Christian Leuenhagen: Die Abstimmung erfolgt in enger Zusammenarbeit mit dem Kunden und den internen Teams. Regelmäßige Meetings, Präsentationen und Feedback-Schleifen sind entscheidend, um sicherzustellen, dass die Marke richtig verstanden wird und das Design-System die Bedürfnisse aller erfüllt. Unter dem Strich werden wir mit Design-Systemen effizienter.
Christoph Faschian: Offene Kommunikation und klare Prozesse stellen sicher, dass alle Stimmen gehört werden.

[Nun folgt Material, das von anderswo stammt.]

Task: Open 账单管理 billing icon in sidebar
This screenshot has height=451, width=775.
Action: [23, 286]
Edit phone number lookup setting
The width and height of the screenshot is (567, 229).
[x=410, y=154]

Accessibility, also Barrierefreiheit, kann systematisch berücksichtig werden: Code-Pflege wird einfacher, Ladegeschwindigkeiten, Änderungen werden reduziert … alles positive Effekte – und damit starke Argumente, die bei Abstimmungen helfen. Vision ist aber ein gutes Stichwort: Eine starke gemeinsame Vision zu haben und in diese zu investieren, macht alles einfacher.
Im Rahmen eines etablierten Design-Systems: Welche Vorteile ergeben sich aus der engen Zusammenarbeit zwischen Agentur mit den internen Teams und dem Kunden? Und wie trägt diese Zusammenarbeit zur langfristigen Stärkung der Marke bei?
Christian Leuenhagen: Diese Synergie führt zu einem Design-System, das nicht nur ästhetisch ansprechend ist, sondern auch die Marke in ihrer Vielfalt stärkt und langfristig erfolgreiche Markenerlebnisse ermöglicht. Darüber hinaus wird nach der Etablierung der Ablauf effizient – und spart Kosten.